What you should do>
Reply with every entry, repeated exactly as given.

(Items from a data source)
___

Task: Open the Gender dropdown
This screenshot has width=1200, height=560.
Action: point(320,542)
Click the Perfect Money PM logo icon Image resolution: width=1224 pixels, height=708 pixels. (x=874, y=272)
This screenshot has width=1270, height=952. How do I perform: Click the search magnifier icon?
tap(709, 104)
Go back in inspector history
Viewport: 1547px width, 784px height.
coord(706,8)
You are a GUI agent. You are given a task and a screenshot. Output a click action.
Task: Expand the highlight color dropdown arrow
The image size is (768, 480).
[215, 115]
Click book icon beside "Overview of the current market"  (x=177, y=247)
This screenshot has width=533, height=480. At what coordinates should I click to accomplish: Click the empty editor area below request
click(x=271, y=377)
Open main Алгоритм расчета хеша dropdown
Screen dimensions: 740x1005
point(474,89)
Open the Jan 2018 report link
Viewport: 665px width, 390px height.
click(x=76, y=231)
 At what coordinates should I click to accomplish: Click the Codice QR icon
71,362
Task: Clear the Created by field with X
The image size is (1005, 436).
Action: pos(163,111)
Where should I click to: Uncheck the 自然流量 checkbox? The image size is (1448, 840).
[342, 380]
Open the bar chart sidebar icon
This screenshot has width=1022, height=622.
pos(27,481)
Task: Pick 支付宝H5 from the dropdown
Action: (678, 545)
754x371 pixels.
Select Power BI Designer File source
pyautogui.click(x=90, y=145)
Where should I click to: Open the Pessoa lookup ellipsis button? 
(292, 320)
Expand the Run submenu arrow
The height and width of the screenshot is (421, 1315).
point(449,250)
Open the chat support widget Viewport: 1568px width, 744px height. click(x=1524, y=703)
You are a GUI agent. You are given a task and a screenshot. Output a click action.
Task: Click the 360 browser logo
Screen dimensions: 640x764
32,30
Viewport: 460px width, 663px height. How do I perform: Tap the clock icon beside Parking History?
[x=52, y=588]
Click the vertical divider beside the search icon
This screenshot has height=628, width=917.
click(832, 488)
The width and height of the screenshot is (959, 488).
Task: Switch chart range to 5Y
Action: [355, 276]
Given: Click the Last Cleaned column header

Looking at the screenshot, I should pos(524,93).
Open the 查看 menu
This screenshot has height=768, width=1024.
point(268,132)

___

Solution for this exercise>
Task: Open the Gender dropdown
This screenshot has width=1200, height=560.
Action: point(320,542)
Click the Perfect Money PM logo icon Image resolution: width=1224 pixels, height=708 pixels. (x=874, y=272)
This screenshot has width=1270, height=952. How do I perform: Click the search magnifier icon?
tap(709, 104)
Go back in inspector history
Viewport: 1547px width, 784px height.
coord(706,8)
You are a GUI agent. You are given a task and a screenshot. Output a click action.
Task: Expand the highlight color dropdown arrow
The image size is (768, 480).
[215, 115]
Click book icon beside "Overview of the current market"  (x=177, y=247)
This screenshot has width=533, height=480. At what coordinates should I click to accomplish: Click the empty editor area below request
click(x=271, y=377)
Open main Алгоритм расчета хеша dropdown
Screen dimensions: 740x1005
point(474,89)
Open the Jan 2018 report link
Viewport: 665px width, 390px height.
click(x=76, y=231)
 At what coordinates should I click to accomplish: Click the Codice QR icon
71,362
Task: Clear the Created by field with X
The image size is (1005, 436).
Action: pos(163,111)
Where should I click to: Uncheck the 自然流量 checkbox? The image size is (1448, 840).
[342, 380]
Open the bar chart sidebar icon
This screenshot has width=1022, height=622.
pos(27,481)
Task: Pick 支付宝H5 from the dropdown
Action: (678, 545)
754x371 pixels.
Select Power BI Designer File source
pyautogui.click(x=90, y=145)
Where should I click to: Open the Pessoa lookup ellipsis button? 
(292, 320)
Expand the Run submenu arrow
The height and width of the screenshot is (421, 1315).
point(449,250)
Open the chat support widget Viewport: 1568px width, 744px height. click(x=1524, y=703)
You are a GUI agent. You are given a task and a screenshot. Output a click action.
Task: Click the 360 browser logo
Screen dimensions: 640x764
32,30
Viewport: 460px width, 663px height. How do I perform: Tap the clock icon beside Parking History?
[x=52, y=588]
Click the vertical divider beside the search icon
This screenshot has height=628, width=917.
click(832, 488)
The width and height of the screenshot is (959, 488).
Task: Switch chart range to 5Y
Action: [355, 276]
Given: Click the Last Cleaned column header

Looking at the screenshot, I should pos(524,93).
Open the 查看 menu
This screenshot has height=768, width=1024.
point(268,132)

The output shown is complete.